Paraguay: Farmers celebrate debt cancellation vote

Farmers rally for debt cancellation in Asuncion.
Friday, August 4, 2017

Paraguay's lawmakers voted on August 2 in favour of the Financial Rehabilitation bill to support small farmers overwhelmed by debts.

The farmers, who have been holding protests for three weeks in the capital Asuncion, brought the city to a standstill once more prior to the vote.

The legislation, introduced by the progressive Guasu Front, will fund and restructure the debts of small farmers who own less than 30 hectares of land with subsidies of up to US$10,000 a person.

The conservative government has always publicly refused to cancel their debts, favouring instead a state funding solution — as agreed in a deal last year following 23 days of demonstrations.

But 12 months later, the small farmers said that the government had failed to fulfil its part of the agreement and demanded lawmakers pass a bill addressing their concerns.

Some members of the government had maintained that the proposed system of state funding corresponded to the de facto cancellation of the small farmers' debts, and that therefore the legislation was not needed.

But now that the lower chamber approved the bill, one week after senators did, the government announced that it would follow suit.

Pedro Alliana, president of the governing Colorado Party, said that President Horacio Cartes would sign the bill to avoid further "tensions" in society.

The small farmers, who came from all over the country to demand the government support family agriculture, announced that they would not go back home until the bill is signed.

Their representatives will meet with the Budget Ministry to deliver the list of small farmers who will benefit from the subsidies.

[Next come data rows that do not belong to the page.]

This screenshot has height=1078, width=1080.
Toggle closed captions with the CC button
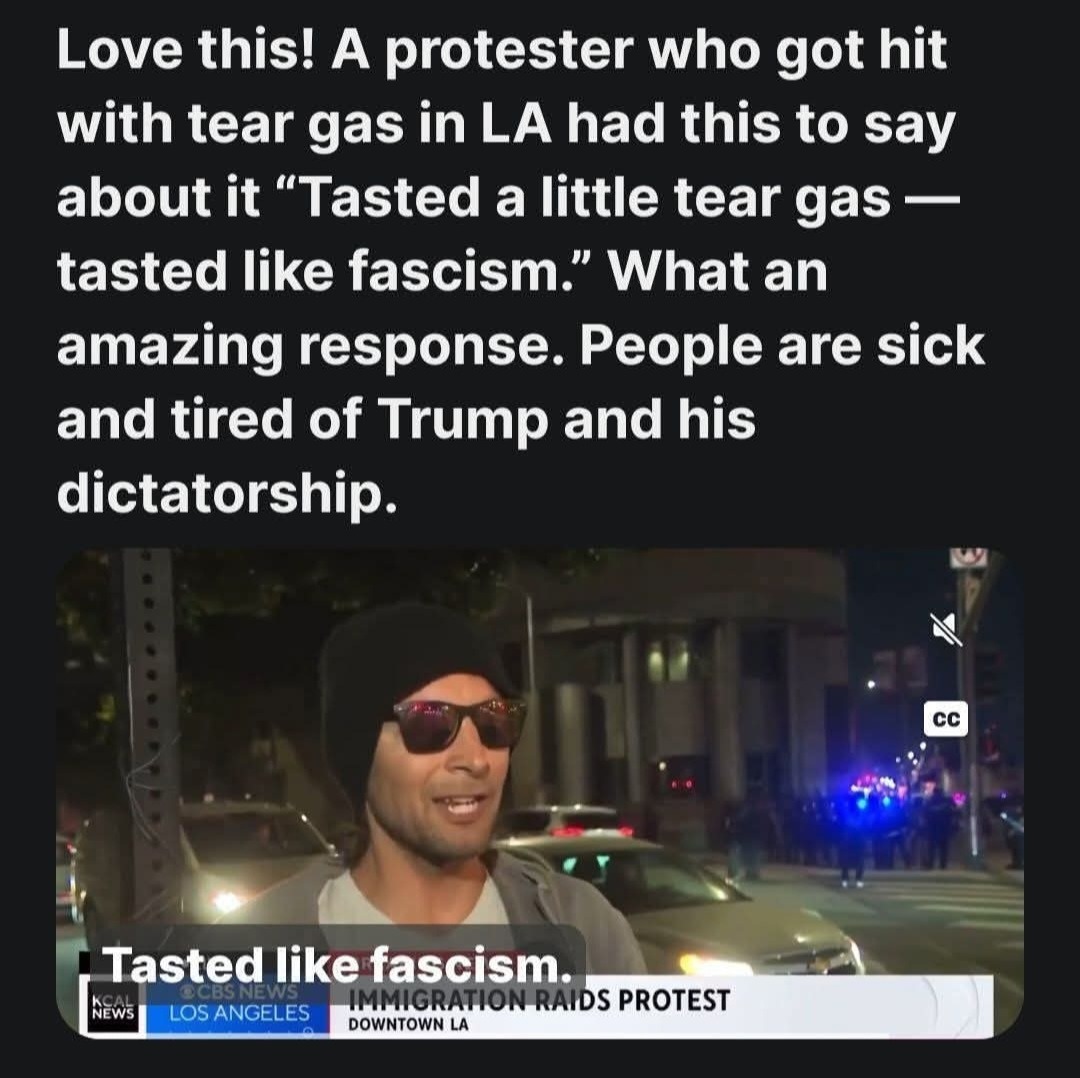click(x=946, y=720)
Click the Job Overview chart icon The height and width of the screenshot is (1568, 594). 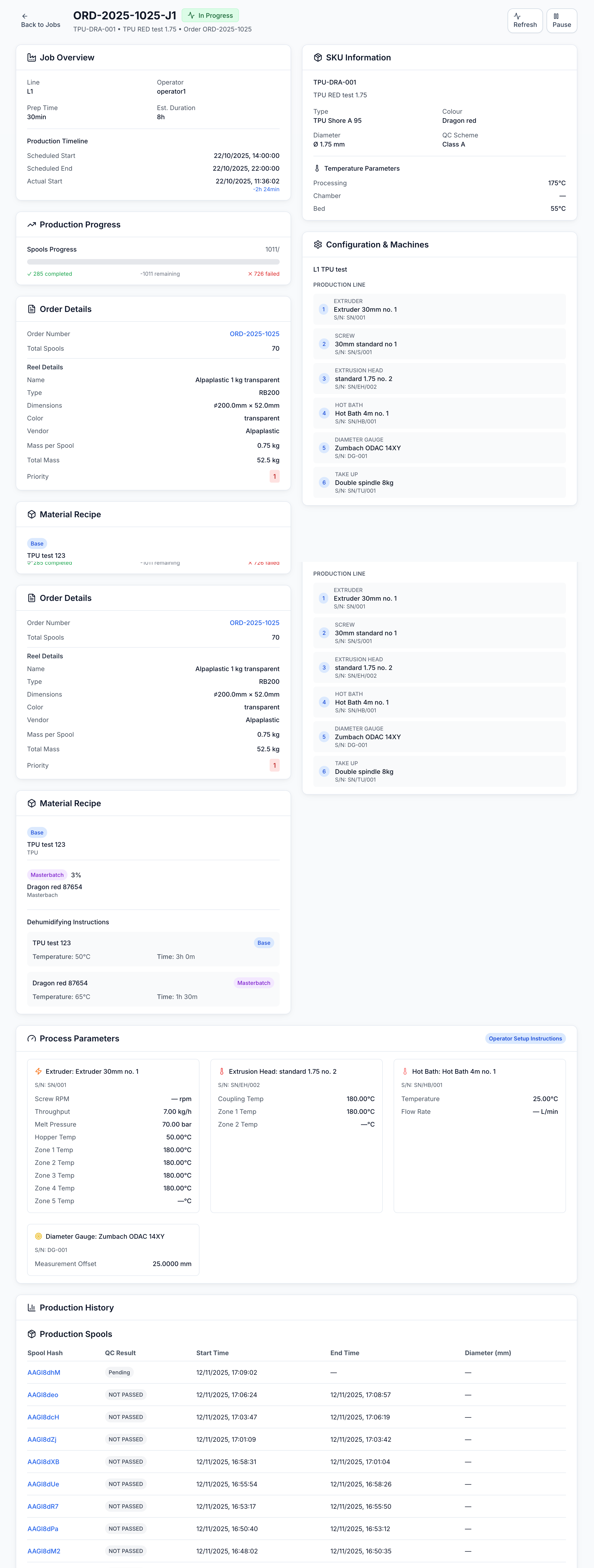[32, 57]
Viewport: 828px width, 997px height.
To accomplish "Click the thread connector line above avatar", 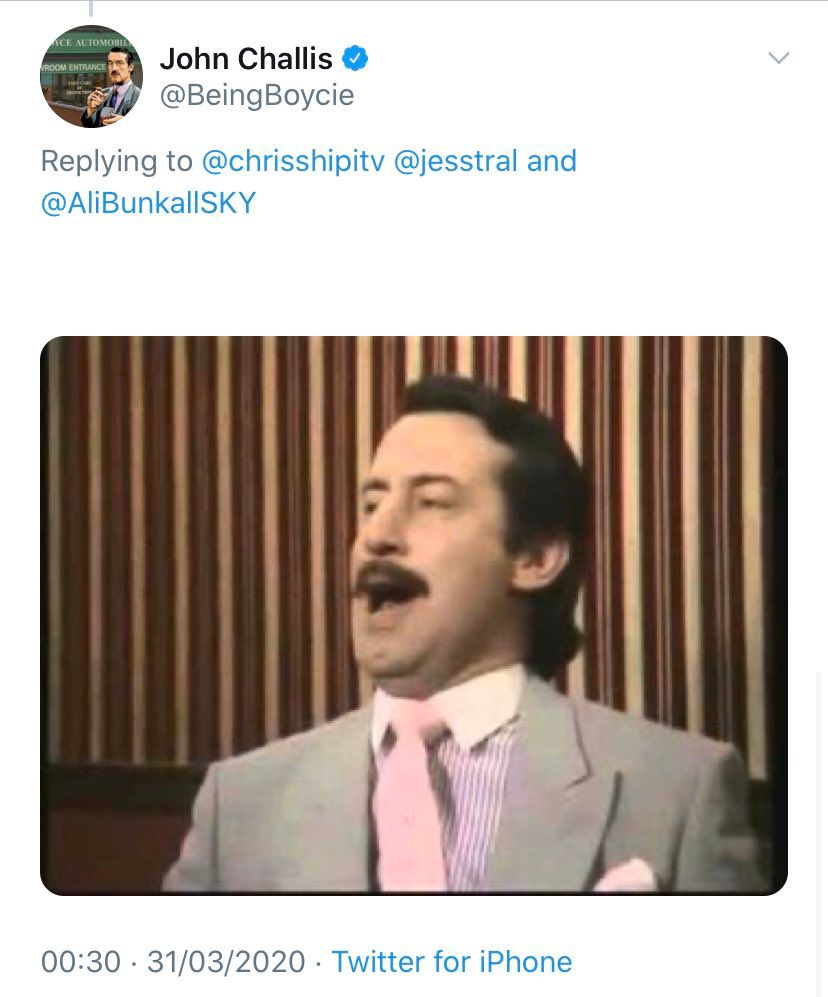I will [90, 9].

About 17,000 people are said to be affected and the total debt is believed to run to US$34 million.

The nation has one of the biggest small farmer populations in South America: about 35% of the country's population work on the land.

Land ownership has long formed the basis for bloody disputes in Paraguay, where the state often acts in the interests of the elite.

Less than 3% of landowners hold 85.5% of Paraguay’s lands while 91.4% of small farmers — with properties smaller than 20 hectares — hold only 6%, according to the 2008 agriculture census.